Marcos Coll vino a La Guajira en 1.979 a dirigir las selecciones
del departamento que por aquel entonces tenían sede en Maicao, por
determinación del órgano rector del fútbol, un Comité Provisional integrado por
Hernando Urrea Acosta, Hernando Maldonado, Maximiliano Moscote y otros reconocidos
dirigentes locales.
La llegada del ídolo barranquillero causó revuelo en los
medios de prensa de la Costa Caribe, en donde gozaba de gran prestigio por su
carrera como futbolista y especialmente por su actuación en el mundial de 1962
en el que le anotaría a Lev Yashin, La Araña Negra, el único gol olímpico de
todos los mundiales en el mítico juego
que Colombia y la URSS empataron 4-4 en Arica, Chile.
Eran los días de julio y la selección Guajira debía afrontar compromisos muy importantes para terminar el campeonato sub 20 e iniciar su preparación
para el campeonato sub 23.
Los
dirigentes locales pensaban en grande, querían perder el miedo a ganarle a los
mejores y, de paso, demostrar que el futbolista guajiro no tenía nada que
envidiarle a los de otras regiones del país. Querían además un técnico que
infundiera respeto y se constituyera en un atractivo para que los aficionados
llenaran el viejo estadio San José en respaldo a los colores verde y blanco de
la Península.
A su llegada “El Olímpico” solo tuvo tiempo para dejar la
maleta y lavarse un poco la cara en la habitación 101 del Hotel Familiar antes
de partir para la cancha en donde ya lo esperaban los jugadores y una multitud
de aficionados todos ellos emocionados por conocer de cerca a uno de los más
famosos futbolistas de la historia de Colombia.
Entre los jóvenes muchachos se encontraban el portero Nilson
Martínez, el defensa Jairo Pinto, el volante Geobildo “Santico” Carrillo y los
delanteros José Manuel Blanco Cera y Wilson Bocanegra. Eran muchachos jóvenes, algunos de los cuales
estaban cursando la secundaria en el colegio San José y dueños de un estilo
alegre en el que se imponía el gran despliegue físico, la abundancia de
gambetas y jugadas preciosistas y un gran respeto por el balón.
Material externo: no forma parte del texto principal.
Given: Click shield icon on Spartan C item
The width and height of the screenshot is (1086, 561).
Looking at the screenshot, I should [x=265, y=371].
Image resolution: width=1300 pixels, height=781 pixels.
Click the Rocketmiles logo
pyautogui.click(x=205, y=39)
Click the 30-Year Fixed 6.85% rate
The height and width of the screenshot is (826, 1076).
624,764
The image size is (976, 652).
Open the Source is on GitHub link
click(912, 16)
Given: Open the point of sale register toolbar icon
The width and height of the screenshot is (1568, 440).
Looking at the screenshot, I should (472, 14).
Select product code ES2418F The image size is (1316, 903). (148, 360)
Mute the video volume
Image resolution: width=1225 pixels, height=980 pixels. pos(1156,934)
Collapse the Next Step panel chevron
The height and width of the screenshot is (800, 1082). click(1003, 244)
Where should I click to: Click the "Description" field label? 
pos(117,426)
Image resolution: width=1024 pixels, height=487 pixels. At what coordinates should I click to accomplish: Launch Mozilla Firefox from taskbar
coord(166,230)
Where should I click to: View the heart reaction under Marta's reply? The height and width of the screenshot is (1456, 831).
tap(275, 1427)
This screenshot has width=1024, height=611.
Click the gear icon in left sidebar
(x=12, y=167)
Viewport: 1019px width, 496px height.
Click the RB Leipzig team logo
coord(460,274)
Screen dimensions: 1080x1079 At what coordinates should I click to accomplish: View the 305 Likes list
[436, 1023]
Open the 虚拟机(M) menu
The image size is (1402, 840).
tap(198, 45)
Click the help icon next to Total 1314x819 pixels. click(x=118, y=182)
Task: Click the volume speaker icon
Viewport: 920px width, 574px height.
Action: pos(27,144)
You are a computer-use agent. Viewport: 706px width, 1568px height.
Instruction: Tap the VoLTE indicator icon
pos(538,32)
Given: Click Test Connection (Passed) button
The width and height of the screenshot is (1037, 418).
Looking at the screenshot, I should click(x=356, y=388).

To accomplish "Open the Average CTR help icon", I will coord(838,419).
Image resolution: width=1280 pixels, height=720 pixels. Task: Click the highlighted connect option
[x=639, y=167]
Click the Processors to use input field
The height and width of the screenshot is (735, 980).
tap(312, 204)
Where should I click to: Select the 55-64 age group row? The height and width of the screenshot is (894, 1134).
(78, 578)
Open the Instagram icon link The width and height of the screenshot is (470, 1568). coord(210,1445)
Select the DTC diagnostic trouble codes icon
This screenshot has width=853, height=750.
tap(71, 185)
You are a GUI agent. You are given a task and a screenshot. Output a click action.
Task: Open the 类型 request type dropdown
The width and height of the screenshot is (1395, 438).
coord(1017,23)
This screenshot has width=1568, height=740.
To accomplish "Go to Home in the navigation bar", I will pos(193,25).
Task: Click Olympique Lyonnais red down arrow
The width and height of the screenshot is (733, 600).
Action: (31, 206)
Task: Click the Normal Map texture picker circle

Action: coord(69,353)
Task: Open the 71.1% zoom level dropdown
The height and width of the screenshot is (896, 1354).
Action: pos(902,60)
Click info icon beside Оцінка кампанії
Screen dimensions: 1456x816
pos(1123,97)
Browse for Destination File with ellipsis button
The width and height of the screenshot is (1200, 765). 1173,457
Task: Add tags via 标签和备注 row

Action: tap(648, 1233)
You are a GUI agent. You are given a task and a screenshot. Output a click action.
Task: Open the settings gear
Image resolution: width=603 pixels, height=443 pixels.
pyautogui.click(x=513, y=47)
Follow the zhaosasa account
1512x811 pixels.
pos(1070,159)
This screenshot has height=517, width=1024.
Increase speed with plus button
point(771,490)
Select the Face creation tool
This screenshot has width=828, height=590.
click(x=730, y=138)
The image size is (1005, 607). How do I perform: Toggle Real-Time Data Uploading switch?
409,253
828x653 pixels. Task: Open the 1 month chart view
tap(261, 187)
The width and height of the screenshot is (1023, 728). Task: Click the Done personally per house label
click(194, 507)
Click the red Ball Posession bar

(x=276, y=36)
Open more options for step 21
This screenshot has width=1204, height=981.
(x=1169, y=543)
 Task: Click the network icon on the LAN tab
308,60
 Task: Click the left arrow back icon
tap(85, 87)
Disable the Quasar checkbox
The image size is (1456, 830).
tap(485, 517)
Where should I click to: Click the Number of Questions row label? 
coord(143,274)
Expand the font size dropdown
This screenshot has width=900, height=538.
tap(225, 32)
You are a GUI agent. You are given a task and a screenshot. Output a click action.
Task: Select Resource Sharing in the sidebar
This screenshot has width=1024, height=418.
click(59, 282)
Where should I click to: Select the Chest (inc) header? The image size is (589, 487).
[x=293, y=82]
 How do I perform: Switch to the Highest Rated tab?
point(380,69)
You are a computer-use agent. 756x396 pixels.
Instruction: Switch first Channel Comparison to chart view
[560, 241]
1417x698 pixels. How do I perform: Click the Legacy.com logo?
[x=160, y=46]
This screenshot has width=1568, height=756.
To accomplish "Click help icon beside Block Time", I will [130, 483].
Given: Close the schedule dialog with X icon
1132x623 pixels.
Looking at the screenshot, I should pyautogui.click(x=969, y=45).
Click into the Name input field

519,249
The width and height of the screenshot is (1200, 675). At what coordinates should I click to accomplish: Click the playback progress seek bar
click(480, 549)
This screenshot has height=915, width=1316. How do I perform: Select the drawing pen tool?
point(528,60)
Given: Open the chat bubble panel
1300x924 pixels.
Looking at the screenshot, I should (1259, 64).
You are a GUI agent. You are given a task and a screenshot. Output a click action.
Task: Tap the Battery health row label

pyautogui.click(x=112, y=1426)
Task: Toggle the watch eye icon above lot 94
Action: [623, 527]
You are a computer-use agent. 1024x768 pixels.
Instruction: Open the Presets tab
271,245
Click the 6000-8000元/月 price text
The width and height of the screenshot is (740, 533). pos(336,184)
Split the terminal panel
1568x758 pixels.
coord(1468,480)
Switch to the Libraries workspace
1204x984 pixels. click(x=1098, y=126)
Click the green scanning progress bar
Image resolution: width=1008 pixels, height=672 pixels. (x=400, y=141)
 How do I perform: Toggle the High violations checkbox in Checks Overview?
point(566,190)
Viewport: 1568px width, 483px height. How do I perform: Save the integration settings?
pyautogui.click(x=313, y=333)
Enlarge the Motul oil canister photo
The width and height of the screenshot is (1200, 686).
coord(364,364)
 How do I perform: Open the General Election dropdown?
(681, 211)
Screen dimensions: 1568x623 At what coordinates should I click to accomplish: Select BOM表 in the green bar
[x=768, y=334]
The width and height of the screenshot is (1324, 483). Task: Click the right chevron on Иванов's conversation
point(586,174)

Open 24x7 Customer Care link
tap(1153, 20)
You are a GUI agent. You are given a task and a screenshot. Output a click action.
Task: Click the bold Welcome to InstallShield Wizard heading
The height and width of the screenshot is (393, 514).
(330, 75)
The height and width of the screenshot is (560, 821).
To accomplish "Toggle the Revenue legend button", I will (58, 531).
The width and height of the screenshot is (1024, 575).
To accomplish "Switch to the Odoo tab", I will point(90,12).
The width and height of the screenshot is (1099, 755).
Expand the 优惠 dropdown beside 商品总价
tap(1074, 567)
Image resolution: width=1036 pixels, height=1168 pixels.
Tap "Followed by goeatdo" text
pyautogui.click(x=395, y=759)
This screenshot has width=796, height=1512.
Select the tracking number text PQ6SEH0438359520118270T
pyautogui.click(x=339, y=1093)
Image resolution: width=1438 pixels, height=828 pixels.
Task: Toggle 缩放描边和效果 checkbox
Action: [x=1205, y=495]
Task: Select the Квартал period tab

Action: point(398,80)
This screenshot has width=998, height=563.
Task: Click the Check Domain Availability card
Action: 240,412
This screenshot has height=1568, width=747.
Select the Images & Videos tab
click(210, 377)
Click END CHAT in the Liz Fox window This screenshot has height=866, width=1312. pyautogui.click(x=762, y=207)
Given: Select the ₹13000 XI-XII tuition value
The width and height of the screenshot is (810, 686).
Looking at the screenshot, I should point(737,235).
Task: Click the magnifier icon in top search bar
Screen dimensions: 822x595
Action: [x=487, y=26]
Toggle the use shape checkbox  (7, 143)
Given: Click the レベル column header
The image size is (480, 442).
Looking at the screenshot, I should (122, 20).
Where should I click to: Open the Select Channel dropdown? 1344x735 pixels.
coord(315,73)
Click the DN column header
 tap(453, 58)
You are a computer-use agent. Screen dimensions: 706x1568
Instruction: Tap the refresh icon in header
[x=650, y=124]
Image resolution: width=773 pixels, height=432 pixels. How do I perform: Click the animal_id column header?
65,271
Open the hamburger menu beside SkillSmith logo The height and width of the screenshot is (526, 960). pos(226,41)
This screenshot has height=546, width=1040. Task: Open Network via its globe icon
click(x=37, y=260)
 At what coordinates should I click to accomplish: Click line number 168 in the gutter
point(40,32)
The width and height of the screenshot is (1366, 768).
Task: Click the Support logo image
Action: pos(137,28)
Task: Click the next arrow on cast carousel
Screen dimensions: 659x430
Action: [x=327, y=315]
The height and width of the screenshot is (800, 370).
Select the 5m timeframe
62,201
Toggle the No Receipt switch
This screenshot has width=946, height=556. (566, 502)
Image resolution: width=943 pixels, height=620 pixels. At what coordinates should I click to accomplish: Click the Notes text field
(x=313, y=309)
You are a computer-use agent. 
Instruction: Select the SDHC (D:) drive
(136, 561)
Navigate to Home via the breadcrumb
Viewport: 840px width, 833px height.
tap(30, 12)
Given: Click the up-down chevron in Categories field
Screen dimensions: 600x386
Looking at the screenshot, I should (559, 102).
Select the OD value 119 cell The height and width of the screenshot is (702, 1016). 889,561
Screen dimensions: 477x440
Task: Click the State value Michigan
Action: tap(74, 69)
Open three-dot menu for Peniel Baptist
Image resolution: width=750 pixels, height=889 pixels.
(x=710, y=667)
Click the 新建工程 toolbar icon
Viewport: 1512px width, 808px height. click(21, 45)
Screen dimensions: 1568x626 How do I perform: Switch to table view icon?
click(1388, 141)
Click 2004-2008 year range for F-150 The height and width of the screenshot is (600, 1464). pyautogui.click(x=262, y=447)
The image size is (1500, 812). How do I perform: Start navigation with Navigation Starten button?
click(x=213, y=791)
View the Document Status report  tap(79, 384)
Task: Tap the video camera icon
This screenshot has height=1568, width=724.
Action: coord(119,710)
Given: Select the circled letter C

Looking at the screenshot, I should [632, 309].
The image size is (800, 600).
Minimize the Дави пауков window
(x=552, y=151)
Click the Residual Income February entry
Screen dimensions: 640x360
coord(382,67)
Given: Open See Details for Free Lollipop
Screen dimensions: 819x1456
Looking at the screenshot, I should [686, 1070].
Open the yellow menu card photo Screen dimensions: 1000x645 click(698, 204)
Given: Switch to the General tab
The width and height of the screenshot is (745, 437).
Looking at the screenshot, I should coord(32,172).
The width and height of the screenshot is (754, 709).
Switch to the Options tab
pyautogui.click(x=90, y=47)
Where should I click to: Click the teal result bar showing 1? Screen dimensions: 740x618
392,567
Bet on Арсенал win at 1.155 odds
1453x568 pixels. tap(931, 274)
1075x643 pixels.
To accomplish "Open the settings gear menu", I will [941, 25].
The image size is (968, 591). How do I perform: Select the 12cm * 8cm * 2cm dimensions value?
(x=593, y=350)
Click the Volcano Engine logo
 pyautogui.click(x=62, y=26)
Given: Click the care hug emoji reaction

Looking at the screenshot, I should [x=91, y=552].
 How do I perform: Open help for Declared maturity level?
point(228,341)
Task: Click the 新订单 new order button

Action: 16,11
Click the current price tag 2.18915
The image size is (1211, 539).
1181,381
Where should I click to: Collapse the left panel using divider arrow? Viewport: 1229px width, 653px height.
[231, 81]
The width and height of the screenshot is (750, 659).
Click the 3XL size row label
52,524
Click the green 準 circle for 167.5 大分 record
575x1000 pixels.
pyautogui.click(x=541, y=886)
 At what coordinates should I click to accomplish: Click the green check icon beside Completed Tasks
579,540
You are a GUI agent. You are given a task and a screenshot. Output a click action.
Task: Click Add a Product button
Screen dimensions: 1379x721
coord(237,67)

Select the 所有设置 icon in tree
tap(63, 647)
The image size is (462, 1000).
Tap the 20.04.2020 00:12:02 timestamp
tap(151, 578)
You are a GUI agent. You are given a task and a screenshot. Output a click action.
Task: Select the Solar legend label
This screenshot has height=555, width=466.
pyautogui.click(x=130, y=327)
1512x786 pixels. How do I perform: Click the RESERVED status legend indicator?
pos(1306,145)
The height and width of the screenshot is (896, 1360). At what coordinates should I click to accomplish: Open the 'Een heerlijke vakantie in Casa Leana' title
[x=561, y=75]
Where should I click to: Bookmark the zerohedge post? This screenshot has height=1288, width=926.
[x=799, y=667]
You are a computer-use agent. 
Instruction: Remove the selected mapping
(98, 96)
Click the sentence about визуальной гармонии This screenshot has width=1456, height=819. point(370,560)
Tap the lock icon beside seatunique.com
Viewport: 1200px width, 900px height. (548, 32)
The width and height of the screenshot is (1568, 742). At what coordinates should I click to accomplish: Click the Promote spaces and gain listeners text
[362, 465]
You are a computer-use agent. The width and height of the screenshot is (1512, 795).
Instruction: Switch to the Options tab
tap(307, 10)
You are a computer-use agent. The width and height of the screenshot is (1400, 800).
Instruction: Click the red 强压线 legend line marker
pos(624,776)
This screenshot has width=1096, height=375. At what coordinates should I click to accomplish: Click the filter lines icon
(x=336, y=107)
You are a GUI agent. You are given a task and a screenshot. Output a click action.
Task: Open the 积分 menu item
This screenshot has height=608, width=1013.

Nilson Martínez, uno de los jugadores más emblemáticos de
aquel proceso recuerda a Marcos Coll como un entrenador muy humano. “Sus
charlas estaban llenas de motivación. Después del entrenamiento se nos acercaba
y comenzaba a hablarnos de nuestras cualidades individuales, siempre tenía algo
que destacar de nuestro desempeño. Nos decía cosas muy buenas sobre nuestro
presente y futuro. Cuando terminábamos de hablar con él, estábamos convencidos
de que éramos grandes jugadores y ansiábamos que llegara el domingo para
ganarle al rival de turno”
La motivación se reflejaba en la cancha cada domingo. El estadio San José parecía un hormiguero en
el que medio pueblo se reunía para apoyar a su equipo. Maicao era un territorio
multicultural, como hoy en el que cada uno respaldaba al de sus preferencias:
los barranquilleros llegaban a apoyar a la selección Atlántico y los samarios
al Magdalena y los vallenatos apoyaban al Cesar hasta rabiar. Pero las cosas
comenzaron a cambiar de manera que un puñado creciente de hinchas de la
selección animaba también a los locales.
Por entonces solo existía la grada de sol que se llenaba de
inmediato. Los demás aficionados se acomodaban como podían cerca de la raya de
cal que demarcaba el campo de juego y de una manila que se constituía en la
única protección para los protagonistas del juego.
La Guajira obtuvo importantes victorias de local y aún de
visitante, pero no le alcanzó para clasificar a las finales. Sin embargo, la
presencia de Marcos Coll fue vital para despertar en Maicao una fiebre de alta
temperatura por el fútbol y un gran amor por los equipos de La Guajira.
El Olímpico Marcos Coll ha iniciado su viaje a la eternidad
y sus biógrafos recuerdan su gol olímpico el recordado Mundial de Chile 1962 y
su paso por varios equipos del fútbol profesional colombiano. Pero pocos
recuerdan que en 1979 hizo parte también de los sueños del fútbol guajiro y de
las esperanzas de los maicaeros de convertirse en un lugar en donde el fútbol
se vive en cada esquina, en cada rincón,
como ese vértice de la cancha de Arica desde donde pateó el balón
que lo alojaría por siempre en la historia del fútbol mundial.